Soy mano: Sin luz

Por Víctor Koprivsek

Por Redacción Pilar a Diario 29 de julio de 2017 - 10:38
La oscuridad en el barrio es una sombra vieja. La ciudad a oscuras nos queda grande. Pantomimas del tiempo en los días de la post verdad. 
¿Siempre fue así? Siempre. Desde que no le mandaron a San Martín el apoyo desde Buenos Aires. Y antes también, cuando la repartija de la tierra prendió los primeros alambres.
Y ahora es la confusión y el miedo. Es el rey que llega con su legión depredadora.
Mugre hay. Agua estancada. Es bueno culpar al vecino, es bueno enfrentar argentinos contra argentinos. Es bueno que la Doña que siempre barrió la vereda ahora deje su bolsita de basura en la esquina, en la montañita de todos. Impulso quieto, envión desguazado. Cultura del maltrato trajeron. Ese será su legado cuando pase esta pesadilla de recortes y de ajustes. El saqueo de la insensibilidad. El rigor desangelado y la mierda que los parió.
Pueblo panqueque, ¿cuándo te creíste Cuba?
Zapatito lustrado, camisita celeste angelical. Si hasta cuando bajan por la escalera parecen dioses iluminados por las cremas antes de salir, por las máscaras nocturnas hechas de vegetales y de hierbas, de rodajas de kiwi en los ojos y juguitos de naranja exprimido bien temprano. A veces me sale el asco por las letras, se me vuelve filo el golpe de los dedos contra el teclado. Sin luz adentro de las casas bajas en el horizonte de niebla que rodea los confines.
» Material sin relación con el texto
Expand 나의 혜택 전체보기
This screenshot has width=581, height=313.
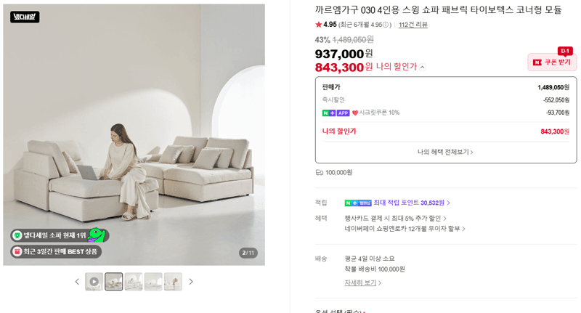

Sin luz en el bla bla de los que se juntan a debatir mezquindades, a especular migajas.
Y el compromiso… ¿bien, gracias? 
Ahí anda el viejo renegando, vendiendo su bono contribución para comprar un grupo electrógeno porque la salita de Derqui no tiene, vio. Y cuando se corta la luz hay que atender con velas. Y los medicamentos, vio. Hay que verle la mirada al viejo, está por encima de esta mierda, piensa en el barrio nomás, en lo que le enseñaron sus padres. En los amigos que se fueron. Pero tiene en los ojos algo, como que mira lejos. Me dicen que eso que le brilla en la mirada se llama "dignidad”, pero yo no sé qué significa esa palabra, ¿vio?
La foto de la vergüenza no existe. El tiempo de la post verdad camina en el mundo de los ciegos.  
Hay tantos perros muertos al costado de la ruta, panza arriba, con las tripas afuera. Tanto maquillaje hippie. Tanto couching. Sin luz no se puede ver bien, vas a los tumbos tanteando sombras.
Con luz verde para el hambre no te extrañe que te roben hasta el alma.